▶ Exercise:
Look through the lines below and extract any with the word "Given".

▶ Material for this exercise:
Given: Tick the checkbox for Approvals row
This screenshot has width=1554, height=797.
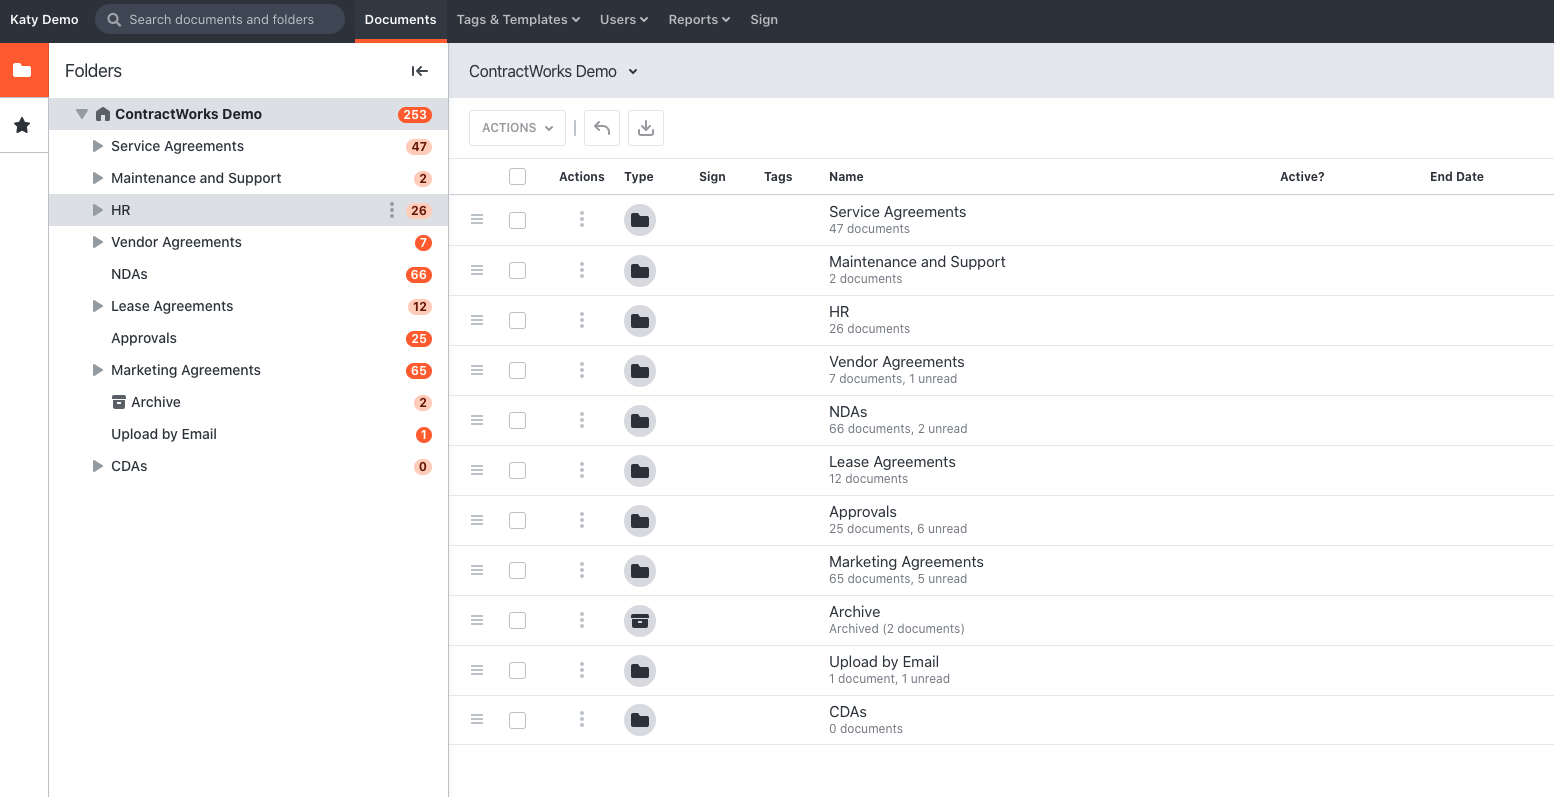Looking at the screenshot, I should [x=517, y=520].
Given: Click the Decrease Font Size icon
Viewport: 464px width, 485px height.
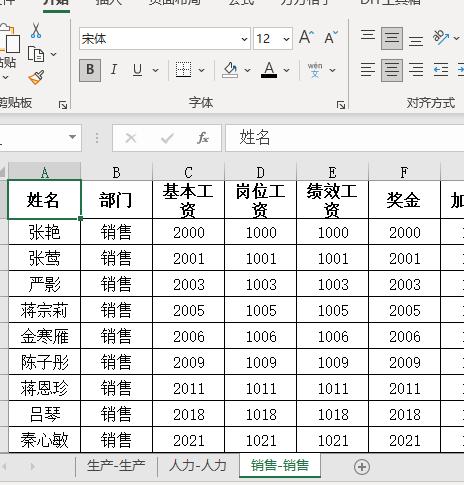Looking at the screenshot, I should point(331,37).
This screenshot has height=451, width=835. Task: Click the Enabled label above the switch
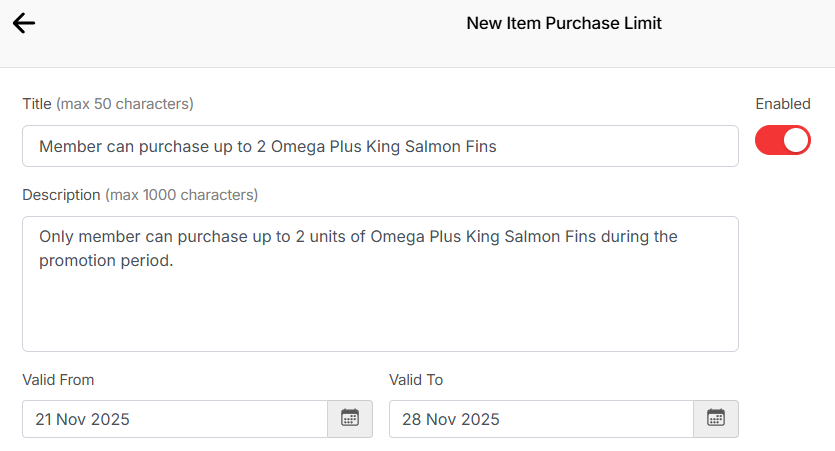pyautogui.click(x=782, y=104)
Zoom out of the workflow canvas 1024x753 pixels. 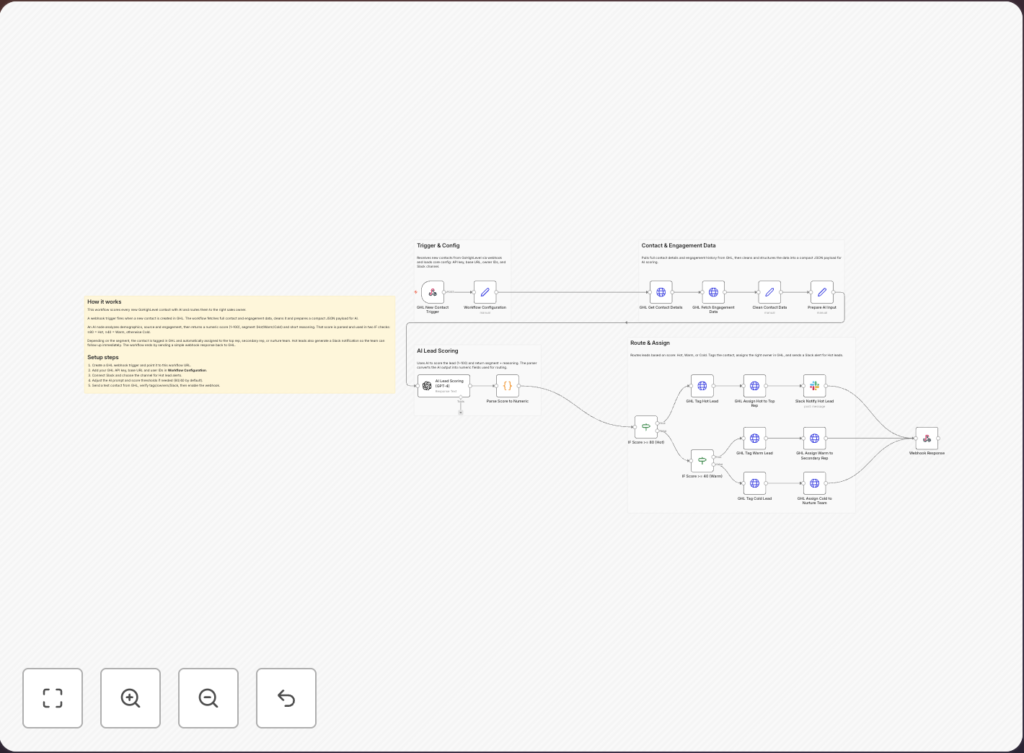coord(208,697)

▶ Task result:
Given: Tick the checkbox for Approvals row
Given: Click the Decrease Font Size icon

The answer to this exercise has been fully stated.